According to researchers at the Loyola University Health System, women who are pregnant are at a significantly increased risk of stroke compared to women who are not pregnant. The study revealed pregnant women are 2.4 times more likely to have a stroke. These findings are significant, especially for women with other risk factors that increase the risk of stroke such as high blood pressure and obesity.
Pregnant women are already at higher risk of increased blood pressure. At every prenatal office visit, blood pressure readings are taken to establish a baseline and measure any changes in blood pressure. Typically, severe blood pressure changes later in pregnancy are associated with increased risk of preeclampsia, a life-threatening condition of pregnancy.
High blood pressure is diagnosed after two blood pressure readings taken  with a six hour interval. The top number must be more than 140 on both occasions. The bottom number must be more than 90 on both occasions. In many cases, protein is also found in urine during a regular urine screening at the prenatal visit. If more than 300 mg of protein is found in the urine within a 24 hour period, this is a red flag.

Risk factors for preeclampsia may present as early as 12 weeks of pregnancy. If the attending obstetrician believes the pregnant women is in the high risk factor, treatments can be suggested to decrease risk of preeclampsia and increase chances of giving birth to a healthy baby.

Why the focus on preeclampsia when the study is about stroke risk? Women who present with preeclampsia risk factors or symptoms are at increased risk for stroke. Women who suffer from preeclampsia are not just at increased risk for stroke during pregnancy, but after birth as well.

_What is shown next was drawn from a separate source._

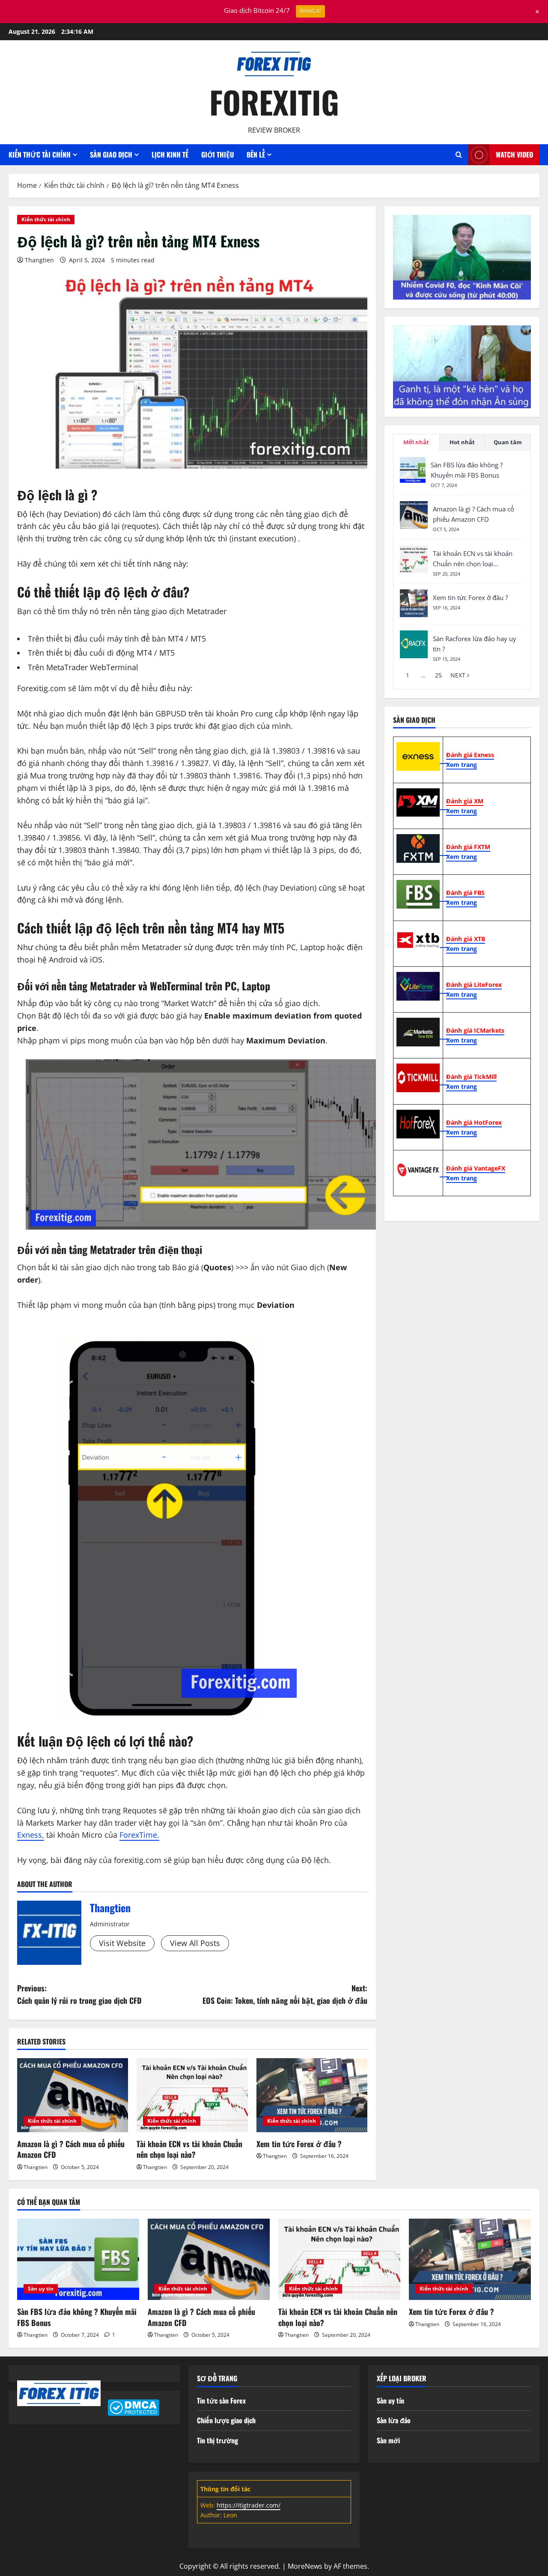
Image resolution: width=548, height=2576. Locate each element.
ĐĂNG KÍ (310, 11)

Identifying preeclampsia before symptoms begin is an important topic of research studies. If a definitive test were found, doctors could prepare for  preeclampsia and increased risk of stroke before symptoms begin.

The study was published in Women's Health Journal.
 Sarkis Morales-Vidal, M.D.; Michael Schneck, M.D.; Murray Flaster,
M.D.; and Jose Biller, M.D. Department of Neurology of Loyola University
 Chicago Stritch School of Medicine. 7 July, 2011.